Holding Hyundai Capital accountable for negligence in computer system security management, the FSS will submit the case to its disciplinary decision committee to decide on the punishment for Hyundai Capital and its executives, according to the regulator.
The FSS said data on 1.75 million Hyundai Capital customers was leaked during the attack, in which the hacker implanted a malicious program on the company's computer server and was able to download the personal data, more than the 420,000 customers initially stated by Hyundai Capital.
Through last month's inspection, the FSS also found Hyundai Capital fell short of taking enough preventive measures for such attacks as required in electronic trading regulations, according to the FSS.

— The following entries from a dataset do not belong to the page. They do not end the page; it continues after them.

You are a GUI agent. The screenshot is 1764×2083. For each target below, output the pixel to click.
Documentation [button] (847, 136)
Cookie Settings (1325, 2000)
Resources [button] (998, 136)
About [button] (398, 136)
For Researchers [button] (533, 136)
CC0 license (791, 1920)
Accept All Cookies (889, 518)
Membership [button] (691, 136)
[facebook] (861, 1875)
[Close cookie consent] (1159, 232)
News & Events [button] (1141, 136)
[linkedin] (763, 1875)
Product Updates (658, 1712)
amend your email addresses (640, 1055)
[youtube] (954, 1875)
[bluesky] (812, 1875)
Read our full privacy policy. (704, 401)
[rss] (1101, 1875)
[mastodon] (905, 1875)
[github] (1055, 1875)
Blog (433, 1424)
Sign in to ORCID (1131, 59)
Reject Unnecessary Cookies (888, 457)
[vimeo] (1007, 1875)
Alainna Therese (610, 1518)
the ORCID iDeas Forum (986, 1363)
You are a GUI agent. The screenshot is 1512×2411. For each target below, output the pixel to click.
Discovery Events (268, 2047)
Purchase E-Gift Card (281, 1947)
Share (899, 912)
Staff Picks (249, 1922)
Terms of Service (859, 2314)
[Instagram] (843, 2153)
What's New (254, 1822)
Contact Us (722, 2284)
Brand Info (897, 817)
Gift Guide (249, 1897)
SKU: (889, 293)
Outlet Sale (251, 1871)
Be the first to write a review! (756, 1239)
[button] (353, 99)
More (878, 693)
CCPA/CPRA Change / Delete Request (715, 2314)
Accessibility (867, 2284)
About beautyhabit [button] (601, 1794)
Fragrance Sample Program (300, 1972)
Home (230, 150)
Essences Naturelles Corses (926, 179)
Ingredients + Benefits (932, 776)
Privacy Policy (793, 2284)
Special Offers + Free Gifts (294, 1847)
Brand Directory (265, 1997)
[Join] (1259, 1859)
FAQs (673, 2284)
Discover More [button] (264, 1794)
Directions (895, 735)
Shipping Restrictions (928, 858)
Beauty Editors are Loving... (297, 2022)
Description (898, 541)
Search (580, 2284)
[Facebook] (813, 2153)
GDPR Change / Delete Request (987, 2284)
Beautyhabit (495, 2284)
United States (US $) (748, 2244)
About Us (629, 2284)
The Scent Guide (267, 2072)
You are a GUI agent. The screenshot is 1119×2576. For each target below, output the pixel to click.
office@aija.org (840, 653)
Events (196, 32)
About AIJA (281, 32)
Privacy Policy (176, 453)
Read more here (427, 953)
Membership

The regulator noted Hyundai Capital should be held accountable for causing public jitters on the security of electronic financial transactions and triggering social troubles due to the incident.
The regulator is also "weighing whether to penalize Chung Tae-young, the CEO of Hyundai Capital," it added.
No financial damage has been reported so far in relation with the hacking case, but potential damage is probable down the road, it noted.
"The FSS plans to announce measures next week to prevent similar attacks and bolster financial IT security," the regulator said.
In a bid to screen IT security maintenance of the broader financial sector, the FSS has formed a public-private task force, assigned with inspecting financial firms, it said.
A total of 40 sample financial firms were selected across the financial sector, in which the task force launched spot inspections on April 27 for a one-month period, the regulator added.